- **WRITTEN INSTRUCTION A**: Reproduce verbatim the passage of the post about RCO Live releases below, from "I wish I could" up to and including "still worth having.".
- **WRITTEN INSTRUCTION B**: Extend the post about RCO Live and classical Blu-ray releases below, picking up right after its final sentence.

====== ARTICLE

I wish I could give you more details, but I must leave that to the Concertgebouw orchestra and their distributors.
Hope you enjoy the releases once they arrive -- and thanks for your (sic) patience!"
I am generally a fan of RCO Live, and I have many disks from their SACD catalog. Some are superlative, the others merely quite decent and still worth having.
I am also deeply into Blu-ray concert releases, and I have access to and I have watched the majority of classical Blu-rays, most of which I treasure as a musical experience. There are perhaps only about 400 or so releases there in the classical repertoire, including concerts, recitals, operas and ballets.

============
====== GIVEN DATA

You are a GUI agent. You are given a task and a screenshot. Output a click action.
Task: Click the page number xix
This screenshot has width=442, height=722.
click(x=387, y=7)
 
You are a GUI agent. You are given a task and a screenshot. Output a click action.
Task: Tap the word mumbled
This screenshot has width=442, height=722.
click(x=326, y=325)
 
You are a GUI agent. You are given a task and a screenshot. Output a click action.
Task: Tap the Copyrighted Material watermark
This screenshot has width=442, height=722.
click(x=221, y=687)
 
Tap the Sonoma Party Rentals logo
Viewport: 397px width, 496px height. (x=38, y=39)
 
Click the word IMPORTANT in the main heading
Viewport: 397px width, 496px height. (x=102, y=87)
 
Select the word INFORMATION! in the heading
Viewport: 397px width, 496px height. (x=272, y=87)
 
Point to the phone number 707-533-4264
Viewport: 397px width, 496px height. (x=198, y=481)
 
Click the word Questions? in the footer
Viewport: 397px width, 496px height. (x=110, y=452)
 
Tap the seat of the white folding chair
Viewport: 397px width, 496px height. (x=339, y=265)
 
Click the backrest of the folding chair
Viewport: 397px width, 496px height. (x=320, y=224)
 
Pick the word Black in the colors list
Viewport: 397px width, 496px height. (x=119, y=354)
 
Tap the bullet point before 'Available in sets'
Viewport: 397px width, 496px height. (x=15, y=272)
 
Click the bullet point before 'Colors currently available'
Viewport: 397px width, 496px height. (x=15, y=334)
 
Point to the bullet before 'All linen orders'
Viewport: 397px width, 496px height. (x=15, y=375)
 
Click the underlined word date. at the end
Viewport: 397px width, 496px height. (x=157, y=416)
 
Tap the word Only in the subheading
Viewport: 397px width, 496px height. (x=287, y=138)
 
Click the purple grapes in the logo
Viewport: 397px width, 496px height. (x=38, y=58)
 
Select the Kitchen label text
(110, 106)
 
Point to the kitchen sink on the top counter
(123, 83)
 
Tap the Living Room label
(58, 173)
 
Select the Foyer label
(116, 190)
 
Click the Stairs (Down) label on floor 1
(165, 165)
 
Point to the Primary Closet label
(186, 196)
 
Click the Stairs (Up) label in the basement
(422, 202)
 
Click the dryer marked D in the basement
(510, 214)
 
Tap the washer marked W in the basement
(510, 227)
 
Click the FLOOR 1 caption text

============

- **REPLY A**:
I wish I could give you more details, but I must leave that to the Concertgebouw orchestra and their distributors.
Hope you enjoy the releases once they arrive -- and thanks for your (sic) patience!"
I am generally a fan of RCO Live, and I have many disks from their SACD catalog. Some are superlative, the others merely quite decent and still worth having.

- **REPLY B**:
What boggles the mind, though, is that the RCO would put another Mahler cycle on Blu-ray on the heels of a truly superb and excellent one by Abbado and the Lucerne Festival. It is often the same story on SACD, where, in spite of all the holes in the repertoire, we get Mahler cycles in superabundance. I will be delighted to see the RCO on BR, such as the recent Shostakovich 8th, but somehow I am doubting they are going to be able to outdo Maestro Abbodo on Mahler. But, does it take a marketing genius to figure out that there is no Brahms Symphony cycle on BR? Apparently, it does, so it is to be another Mahler cycle.
I have nothing against Mahler, who was indeed a great composer. But, there are many other great composers, too. I just fail to understand why he should be over represented, at the expense of others, in niche media such as BR and SACD.